Your instructions: Reproduce every line of the listing below word for word, leaving nothing out and changing nothing.

Provided data:
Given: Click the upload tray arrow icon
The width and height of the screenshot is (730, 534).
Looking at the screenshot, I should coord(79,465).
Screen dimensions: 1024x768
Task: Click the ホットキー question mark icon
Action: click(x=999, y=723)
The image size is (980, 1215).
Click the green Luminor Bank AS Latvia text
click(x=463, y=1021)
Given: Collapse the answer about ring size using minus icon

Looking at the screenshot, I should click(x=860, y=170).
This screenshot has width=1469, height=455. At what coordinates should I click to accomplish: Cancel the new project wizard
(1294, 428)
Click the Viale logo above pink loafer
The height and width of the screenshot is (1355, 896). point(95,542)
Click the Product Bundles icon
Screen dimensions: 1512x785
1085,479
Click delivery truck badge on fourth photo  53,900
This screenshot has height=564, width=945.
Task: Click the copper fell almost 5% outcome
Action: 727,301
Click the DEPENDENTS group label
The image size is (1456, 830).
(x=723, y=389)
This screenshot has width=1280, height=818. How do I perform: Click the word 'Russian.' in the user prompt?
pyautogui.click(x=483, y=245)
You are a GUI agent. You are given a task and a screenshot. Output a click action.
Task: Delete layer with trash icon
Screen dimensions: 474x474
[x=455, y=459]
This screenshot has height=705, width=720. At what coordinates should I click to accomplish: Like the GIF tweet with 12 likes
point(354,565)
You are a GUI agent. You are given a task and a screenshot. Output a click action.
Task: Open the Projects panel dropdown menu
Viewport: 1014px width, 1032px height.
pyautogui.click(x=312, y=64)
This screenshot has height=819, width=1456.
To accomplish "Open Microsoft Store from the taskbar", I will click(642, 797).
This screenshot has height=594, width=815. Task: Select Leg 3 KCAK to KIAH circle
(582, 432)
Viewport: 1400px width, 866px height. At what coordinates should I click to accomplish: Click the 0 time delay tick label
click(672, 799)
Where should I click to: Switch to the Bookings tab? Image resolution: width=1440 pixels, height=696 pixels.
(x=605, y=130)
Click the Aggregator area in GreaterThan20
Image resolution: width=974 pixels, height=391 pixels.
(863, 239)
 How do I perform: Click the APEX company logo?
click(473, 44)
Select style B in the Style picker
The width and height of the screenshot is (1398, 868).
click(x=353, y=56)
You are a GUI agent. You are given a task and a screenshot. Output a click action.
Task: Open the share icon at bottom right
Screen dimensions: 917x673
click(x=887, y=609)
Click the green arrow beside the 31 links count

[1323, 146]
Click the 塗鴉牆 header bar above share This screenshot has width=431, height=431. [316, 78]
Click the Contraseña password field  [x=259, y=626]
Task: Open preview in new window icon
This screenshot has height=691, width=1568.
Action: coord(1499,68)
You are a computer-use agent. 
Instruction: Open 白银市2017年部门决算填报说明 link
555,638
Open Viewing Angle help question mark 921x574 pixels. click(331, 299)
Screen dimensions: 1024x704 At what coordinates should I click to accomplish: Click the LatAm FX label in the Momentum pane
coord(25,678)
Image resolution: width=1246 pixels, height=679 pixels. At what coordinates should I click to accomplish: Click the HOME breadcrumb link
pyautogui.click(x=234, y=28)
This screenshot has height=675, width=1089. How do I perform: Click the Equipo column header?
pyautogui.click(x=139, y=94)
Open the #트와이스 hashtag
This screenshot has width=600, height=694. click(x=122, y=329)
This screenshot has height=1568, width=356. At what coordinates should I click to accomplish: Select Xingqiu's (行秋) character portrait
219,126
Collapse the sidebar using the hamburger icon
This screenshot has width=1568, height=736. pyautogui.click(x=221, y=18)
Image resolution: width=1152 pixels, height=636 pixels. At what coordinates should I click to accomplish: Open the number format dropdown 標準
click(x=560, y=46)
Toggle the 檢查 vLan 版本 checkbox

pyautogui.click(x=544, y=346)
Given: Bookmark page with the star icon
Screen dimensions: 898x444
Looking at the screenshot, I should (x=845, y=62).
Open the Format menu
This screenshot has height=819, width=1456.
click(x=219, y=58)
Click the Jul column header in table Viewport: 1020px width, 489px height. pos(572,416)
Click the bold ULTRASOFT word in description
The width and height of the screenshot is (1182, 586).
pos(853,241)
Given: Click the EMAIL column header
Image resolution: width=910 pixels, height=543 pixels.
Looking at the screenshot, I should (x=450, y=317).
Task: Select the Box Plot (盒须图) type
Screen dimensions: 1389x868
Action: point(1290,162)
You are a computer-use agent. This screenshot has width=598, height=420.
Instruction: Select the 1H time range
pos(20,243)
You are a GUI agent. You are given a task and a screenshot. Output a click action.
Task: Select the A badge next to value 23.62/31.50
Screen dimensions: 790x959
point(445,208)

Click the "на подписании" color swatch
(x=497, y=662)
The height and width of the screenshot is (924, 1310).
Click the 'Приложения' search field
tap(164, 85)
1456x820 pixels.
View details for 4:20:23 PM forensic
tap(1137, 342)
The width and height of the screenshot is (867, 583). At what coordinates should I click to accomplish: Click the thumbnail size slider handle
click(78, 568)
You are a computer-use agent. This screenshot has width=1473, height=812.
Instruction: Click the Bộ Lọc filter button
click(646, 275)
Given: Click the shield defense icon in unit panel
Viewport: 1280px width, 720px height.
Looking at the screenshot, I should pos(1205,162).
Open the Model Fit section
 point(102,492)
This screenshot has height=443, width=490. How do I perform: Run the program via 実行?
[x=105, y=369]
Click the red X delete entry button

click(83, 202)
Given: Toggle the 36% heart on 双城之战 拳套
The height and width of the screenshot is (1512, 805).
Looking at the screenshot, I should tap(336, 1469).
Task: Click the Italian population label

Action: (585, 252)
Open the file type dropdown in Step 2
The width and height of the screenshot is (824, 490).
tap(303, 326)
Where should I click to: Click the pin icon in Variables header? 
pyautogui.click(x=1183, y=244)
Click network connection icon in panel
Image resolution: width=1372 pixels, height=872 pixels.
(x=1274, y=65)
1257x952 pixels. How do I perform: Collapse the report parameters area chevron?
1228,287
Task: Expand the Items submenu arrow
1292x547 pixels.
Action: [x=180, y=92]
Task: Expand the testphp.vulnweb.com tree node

Problem solution:
Given: Click the upload tray arrow icon
The width and height of the screenshot is (730, 534).
Looking at the screenshot, I should coord(79,465).
Screen dimensions: 1024x768
Task: Click the ホットキー question mark icon
Action: click(x=999, y=723)
The image size is (980, 1215).
Click the green Luminor Bank AS Latvia text
click(x=463, y=1021)
Given: Collapse the answer about ring size using minus icon

Looking at the screenshot, I should click(x=860, y=170).
This screenshot has width=1469, height=455. At what coordinates should I click to accomplish: Cancel the new project wizard
(1294, 428)
Click the Viale logo above pink loafer
The height and width of the screenshot is (1355, 896). point(95,542)
Click the Product Bundles icon
Screen dimensions: 1512x785
1085,479
Click delivery truck badge on fourth photo  53,900
This screenshot has height=564, width=945.
Task: Click the copper fell almost 5% outcome
Action: 727,301
Click the DEPENDENTS group label
The image size is (1456, 830).
(x=723, y=389)
This screenshot has width=1280, height=818. How do I perform: Click the word 'Russian.' in the user prompt?
pyautogui.click(x=483, y=245)
You are a GUI agent. You are given a task and a screenshot. Output a click action.
Task: Delete layer with trash icon
Screen dimensions: 474x474
[x=455, y=459]
This screenshot has height=705, width=720. At what coordinates should I click to accomplish: Like the GIF tweet with 12 likes
point(354,565)
You are a GUI agent. You are given a task and a screenshot. Output a click action.
Task: Open the Projects panel dropdown menu
Viewport: 1014px width, 1032px height.
pyautogui.click(x=312, y=64)
This screenshot has height=819, width=1456.
To accomplish "Open Microsoft Store from the taskbar", I will click(642, 797).
This screenshot has height=594, width=815. Task: Select Leg 3 KCAK to KIAH circle
(582, 432)
Viewport: 1400px width, 866px height. At what coordinates should I click to accomplish: Click the 0 time delay tick label
click(672, 799)
Where should I click to: Switch to the Bookings tab? Image resolution: width=1440 pixels, height=696 pixels.
(x=605, y=130)
Click the Aggregator area in GreaterThan20
Image resolution: width=974 pixels, height=391 pixels.
(863, 239)
 How do I perform: Click the APEX company logo?
click(473, 44)
Select style B in the Style picker
The width and height of the screenshot is (1398, 868).
click(x=353, y=56)
You are a GUI agent. You are given a task and a screenshot. Output a click action.
Task: Open the share icon at bottom right
Screen dimensions: 917x673
click(x=887, y=609)
Click the green arrow beside the 31 links count

[1323, 146]
Click the 塗鴉牆 header bar above share This screenshot has width=431, height=431. [316, 78]
Click the Contraseña password field  [x=259, y=626]
Task: Open preview in new window icon
This screenshot has height=691, width=1568.
Action: coord(1499,68)
You are a computer-use agent. 
Instruction: Open 白银市2017年部门决算填报说明 link
555,638
Open Viewing Angle help question mark 921x574 pixels. click(331, 299)
Screen dimensions: 1024x704 At what coordinates should I click to accomplish: Click the LatAm FX label in the Momentum pane
coord(25,678)
Image resolution: width=1246 pixels, height=679 pixels. At what coordinates should I click to accomplish: Click the HOME breadcrumb link
pyautogui.click(x=234, y=28)
This screenshot has height=675, width=1089. How do I perform: Click the Equipo column header?
pyautogui.click(x=139, y=94)
Open the #트와이스 hashtag
This screenshot has width=600, height=694. click(x=122, y=329)
This screenshot has height=1568, width=356. At what coordinates should I click to accomplish: Select Xingqiu's (行秋) character portrait
219,126
Collapse the sidebar using the hamburger icon
This screenshot has width=1568, height=736. pyautogui.click(x=221, y=18)
Image resolution: width=1152 pixels, height=636 pixels. At what coordinates should I click to accomplish: Open the number format dropdown 標準
click(x=560, y=46)
Toggle the 檢查 vLan 版本 checkbox

pyautogui.click(x=544, y=346)
Given: Bookmark page with the star icon
Screen dimensions: 898x444
Looking at the screenshot, I should (x=845, y=62).
Open the Format menu
This screenshot has height=819, width=1456.
click(x=219, y=58)
Click the Jul column header in table Viewport: 1020px width, 489px height. pos(572,416)
Click the bold ULTRASOFT word in description
The width and height of the screenshot is (1182, 586).
pos(853,241)
Given: Click the EMAIL column header
Image resolution: width=910 pixels, height=543 pixels.
Looking at the screenshot, I should (x=450, y=317).
Task: Select the Box Plot (盒须图) type
Screen dimensions: 1389x868
Action: point(1290,162)
You are a computer-use agent. This screenshot has width=598, height=420.
Instruction: Select the 1H time range
pos(20,243)
You are a GUI agent. You are given a task and a screenshot. Output a click action.
Task: Select the A badge next to value 23.62/31.50
Screen dimensions: 790x959
point(445,208)

Click the "на подписании" color swatch
(x=497, y=662)
The height and width of the screenshot is (924, 1310).
Click the 'Приложения' search field
tap(164, 85)
1456x820 pixels.
View details for 4:20:23 PM forensic
tap(1137, 342)
The width and height of the screenshot is (867, 583). At what coordinates should I click to accomplish: Click the thumbnail size slider handle
click(78, 568)
You are a computer-use agent. This screenshot has width=1473, height=812.
Instruction: Click the Bộ Lọc filter button
click(646, 275)
Given: Click the shield defense icon in unit panel
Viewport: 1280px width, 720px height.
Looking at the screenshot, I should pos(1205,162).
Open the Model Fit section
 point(102,492)
This screenshot has height=443, width=490. How do I perform: Run the program via 実行?
[x=105, y=369]
Click the red X delete entry button

click(83, 202)
Given: Toggle the 36% heart on 双城之战 拳套
The height and width of the screenshot is (1512, 805).
Looking at the screenshot, I should tap(336, 1469).
Task: Click the Italian population label

Action: (585, 252)
Open the file type dropdown in Step 2
The width and height of the screenshot is (824, 490).
tap(303, 326)
Where should I click to: Click the pin icon in Variables header? 
pyautogui.click(x=1183, y=244)
Click network connection icon in panel
Image resolution: width=1372 pixels, height=872 pixels.
(x=1274, y=65)
1257x952 pixels. How do I perform: Collapse the report parameters area chevron?
1228,287
Task: Expand the Items submenu arrow
1292x547 pixels.
Action: [x=180, y=92]
Task: Expand the testphp.vulnweb.com tree node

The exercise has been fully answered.